Under the SEBI’s minimum public shareholding norms, listed entities with a valuation of over one lakh crore need to have at least 25 per cent public shareholding within 5 years of listing.
The government had last year exempted public sector entities from this norm.
The government is selling over 22.13 crore shares in LIC at a price band of Rs 902-949 apiece in the initial public offering, which opens on May 4 and closes on May 9. LIC would start trading on stock exchanges on May 17.
The government expects to raise around Rs 21,000 crore from LIC IPO, which values the state-owned insurer at Rs 6 lakh crore.
Briefing reporters ahead of mega LIC IPO, Mr Pandey said the government will not dilute its stake in Life Insurance Corporation within one year of listing.
“Going forward the roadmap for a very large player like LIC we will have to discuss with SEBI and Department of Economic Affairs for a right kind of roadmap for minimum public shareholding. We know it’s not easy. Even 5 per cent at this point of time would not be acceptable to the market,” Mr Pandey said.
As per SEBI norms, companies with a valuation of over Rs 1 lakh crore have to sell a minimum 5 per cent stake in IPO. However, LIC has been exempted from this guideline.

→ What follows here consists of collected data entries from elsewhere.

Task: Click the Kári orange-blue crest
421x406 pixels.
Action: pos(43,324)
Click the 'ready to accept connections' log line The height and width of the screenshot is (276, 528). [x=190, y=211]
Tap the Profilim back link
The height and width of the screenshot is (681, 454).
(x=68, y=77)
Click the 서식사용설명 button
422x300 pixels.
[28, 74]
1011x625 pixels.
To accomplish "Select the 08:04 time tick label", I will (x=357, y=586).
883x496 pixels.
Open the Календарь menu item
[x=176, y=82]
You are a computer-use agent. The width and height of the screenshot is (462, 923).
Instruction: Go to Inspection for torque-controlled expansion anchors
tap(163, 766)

“We had to seek special SEBI dispensation for relaxation for 3.5 per cent stake dilution. The reason for this was a very large corporate was entering the arena. We also had to be mindful of how it impacts the capital market in general. There was crowding out effect,” Mr Pandey added.
Financial Services Secretary Sanjay Malhotra said, “…norms are not there for exceptional cases like LIC. Despite a huge reduction to 3.5 per cent (from 5 per cent), it (IPO) is still the largest. Norms take care of only the normal. LIC is not normal.”

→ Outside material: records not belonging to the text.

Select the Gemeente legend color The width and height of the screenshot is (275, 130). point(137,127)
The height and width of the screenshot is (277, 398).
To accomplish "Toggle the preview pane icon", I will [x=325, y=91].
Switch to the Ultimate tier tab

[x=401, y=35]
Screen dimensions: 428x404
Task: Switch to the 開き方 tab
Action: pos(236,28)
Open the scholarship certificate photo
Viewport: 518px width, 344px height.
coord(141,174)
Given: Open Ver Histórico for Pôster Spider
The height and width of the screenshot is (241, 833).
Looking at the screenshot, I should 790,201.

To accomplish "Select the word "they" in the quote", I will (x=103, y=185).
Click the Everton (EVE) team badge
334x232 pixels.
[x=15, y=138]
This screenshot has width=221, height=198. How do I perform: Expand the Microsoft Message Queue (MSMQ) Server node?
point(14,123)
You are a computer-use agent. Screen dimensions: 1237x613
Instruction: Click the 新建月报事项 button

Speaking at the event, Mr Malhotra said that the embedded value of new companies is small, and they have a larger growth potential.
Based on investor feedback, the market value of government-owned LIC has been pegged at 1.1 times its embedded value or Rs 6 lakh crore. “LIC is coming at a time… It is a very mature organisation. Normally Corporations grow with IPO, but here we have a full-blown and mature organisation. It not only gives an opportunity to reorient and reinvest itself, but it also gives a huge opportunity to investors.
“Policyholders have been given special dispensation… We have offered the highest discount to policyholders considering their role in creating value in LIC,” Mr Pandey said.
While retail investors and LIC employees will get a discount of Rs 45 per share, LIC policyholders bidding in IPO would get a discount of Rs 60 a share.
When asked about possible Chinese investment in LIC IPO, Mr Pandey said the anchor book will be known on May 2 and foreign investment in the corporation will be as per the DPIIT guidelines.